Le maréchal Hindenburg aura marqué l’histoire contemporaine, laissant derrière lui de profondes divisions idéologiques, autant sur son parcours que sur son action. Et pour cause : l’ancien homme d’État allemand est surtout connu pour avoir abandonné le pouvoir dans les mains d’un certain… Adolf Hitler.

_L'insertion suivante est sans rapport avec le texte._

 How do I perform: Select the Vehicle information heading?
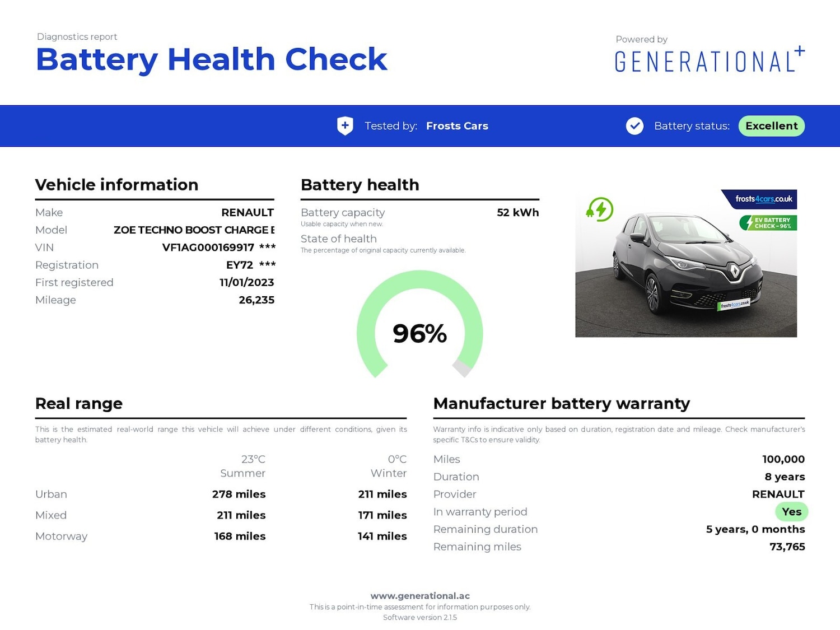116,185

Rarement un chef d’État n’aura autant divisé son peuple, avant et après sa mort, que Paul Ludwig Hans Anton von Beneckendorff und von Hindenburg, dit Paul von Hindenburg. Né en octobre 1847, l’homme aura longtemps été un des acteurs clés de l’ascension allemande. Jusqu’à ce que le destin le rattrape et qu’il décède, en août 1934, laissant Hitler s’emparer de tous les pouvoirs. Aussi, rien d’étonnant à ce que 80 ans après sa mort, il fasse toujours l’objet de controverses.
Le maréchal Hindenburg, “héros” allemand de la Première Guerre mondiale, mais aussi le président qui appela Hitler au pouvoir, continue en effet de diviser l’Allemagne, incarnant le rapport complexe qu’entretient le pays avec son passé. D’emblée, rappelons que Hindenburg est resté dans l’histoire comme le grand vainqueur de la bataille de Tannenberg (26-30 août 1914) contre l’armée russe et, à ce titre, des places, des rues, des avenues portent son nom. Certaines villes l’ont même élu citoyen d’honneur. Mais le maréchal conservateur est aussi celui qui décida de nommer Hitler chancelier le 30 janvier 1933, sonnant ainsi le glas de la République de Weimar, dont il était le président depuis 1925.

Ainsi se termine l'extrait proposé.